Apart from predicting responders after CRT, TDI also has a role in predicting the long-term clinical outcome. The link between baseline systolic dyssynchrony and long-term prognosis in HF patients could be explained by the fact that those patients with severe systolic dyssynchrony had early LV reverse remodelling. LV reverse remodelling was the only independent predictor of all-cause or cardiovascular mortality by Cox multivariable regression analysis.7 Currently, the role of dyssynchrony assessment by applying tissue-Doppler or non-Doppler strain to predict CRT response is a topic of further investigation,8,9 although strain rate did not appear to be useful.10 However, the use of the various echo modalities requires sound knowledge of the pathophysiology of dyssynchrony and of the benefits and limitations of each ultrasound technique.

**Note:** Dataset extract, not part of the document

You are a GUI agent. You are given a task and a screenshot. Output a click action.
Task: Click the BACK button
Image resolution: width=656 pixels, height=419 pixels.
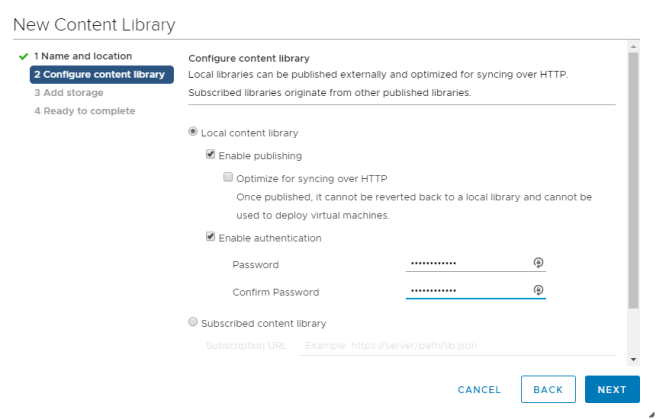(548, 389)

In conclusion, I do believe that although myocardial velocity curves can be constructed either on line from spectral pulsed TDI or off line from two-dimensional colour TDI; the latter approach is preferable, because multiple segments can be compared within the same heart beat. Systolic dyssynchrony assessment not only predicts HF events and mortality, but may also predict favourable LV reverse remodelling and long-term clinical outcome. Although a number of post-processing techniques can be derived from TDI, such as strain and strain rate, the clinical utility of these modalities as prognosticators has not yet been established.
Thus, on the basis of literature and clinical data, I would suggest a more appropriate letter title: Echocardiographic selection of candidates for cardiac resynchronization therapy: A new field still in progress instead of The lack of evidence.